• _TASK OBJECTIVE_
Your job is to give again, exactly and with no additions, the lines in the records below from the one with "Instruction: Open the" through the one with "Image resolution: width=1310", both included. Omit the pictures.

• _DATA SHOWN_

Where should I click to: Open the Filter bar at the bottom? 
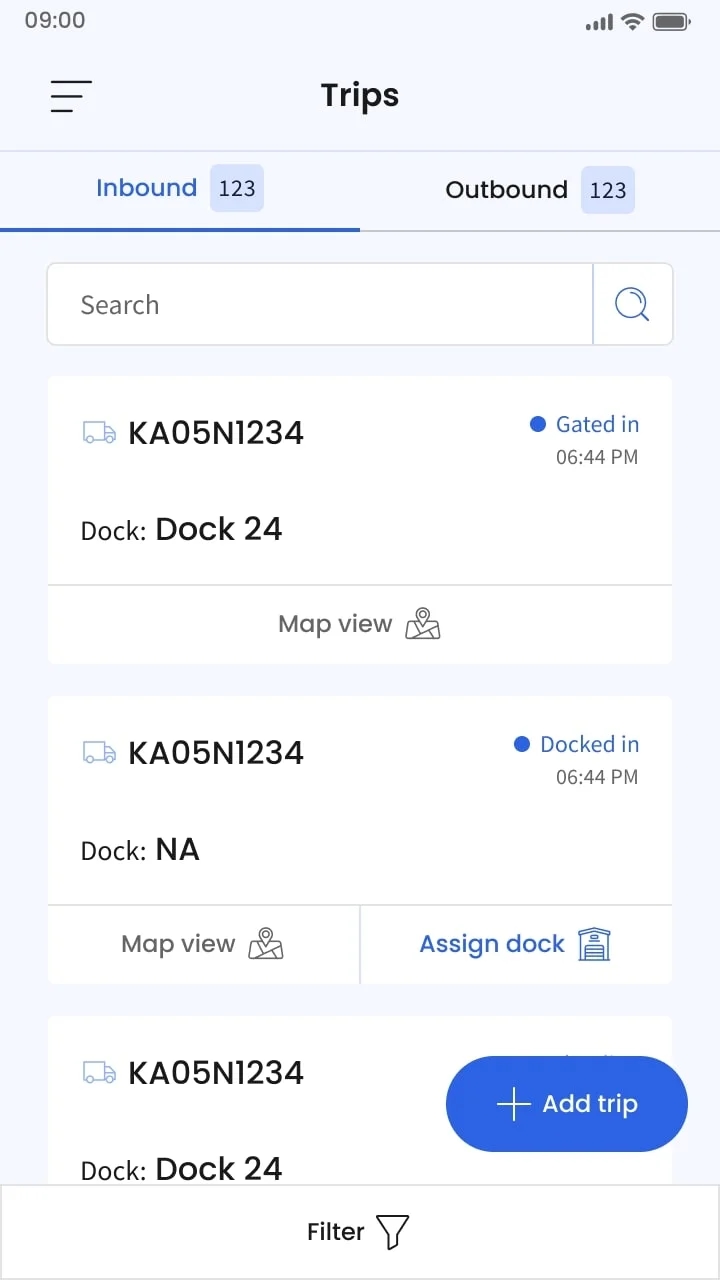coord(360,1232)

...

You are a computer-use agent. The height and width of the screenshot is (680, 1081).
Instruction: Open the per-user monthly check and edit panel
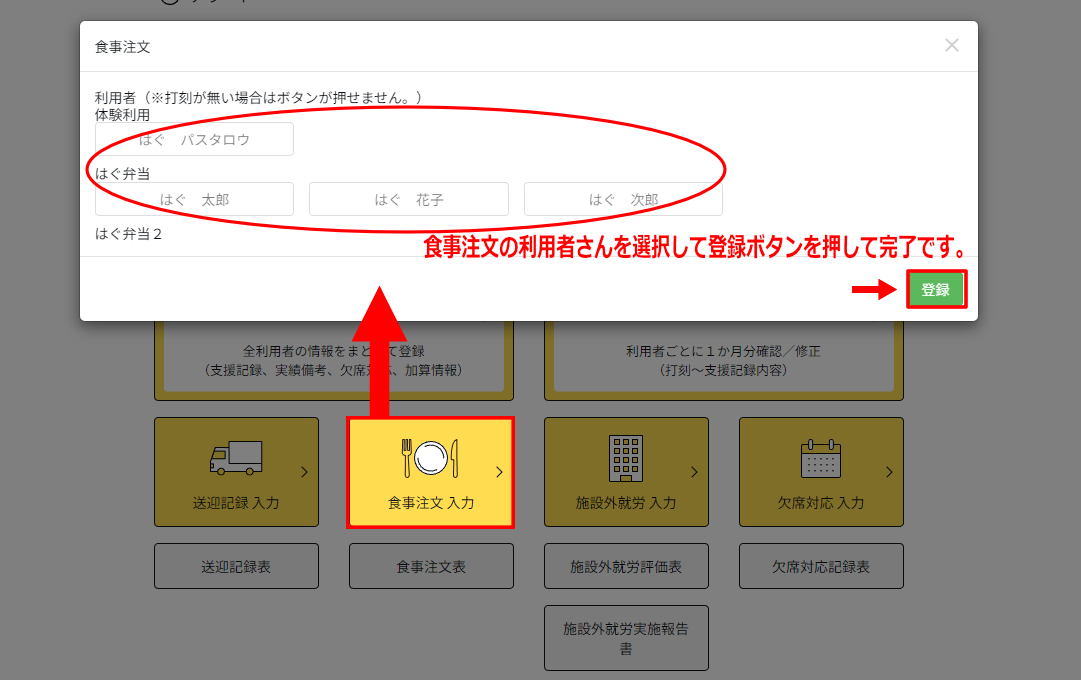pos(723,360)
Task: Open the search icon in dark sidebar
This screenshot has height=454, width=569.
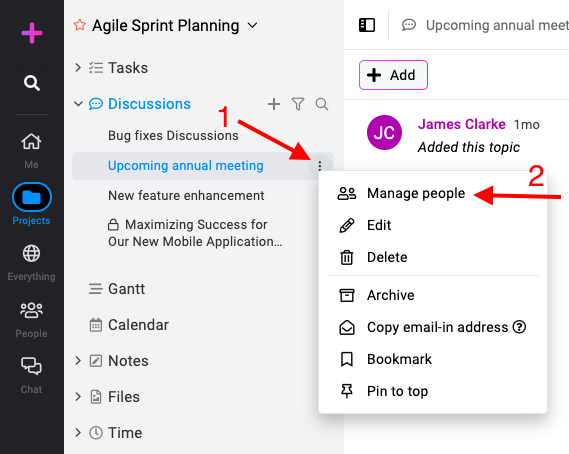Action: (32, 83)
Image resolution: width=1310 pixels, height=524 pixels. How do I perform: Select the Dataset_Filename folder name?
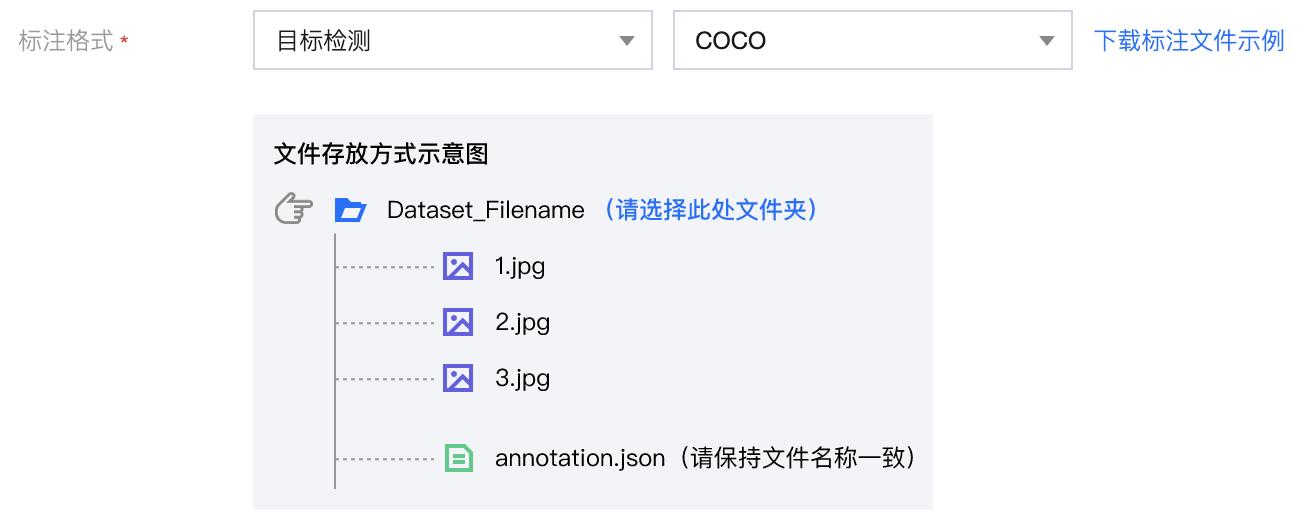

• _TASK SOLUTION_
Instruction: Open the per-user monthly check and edit panel
pos(723,360)
Task: Open the search icon in dark sidebar
This screenshot has height=454, width=569.
Action: (32, 83)
Image resolution: width=1310 pixels, height=524 pixels. How do I perform: Select the Dataset_Filename folder name?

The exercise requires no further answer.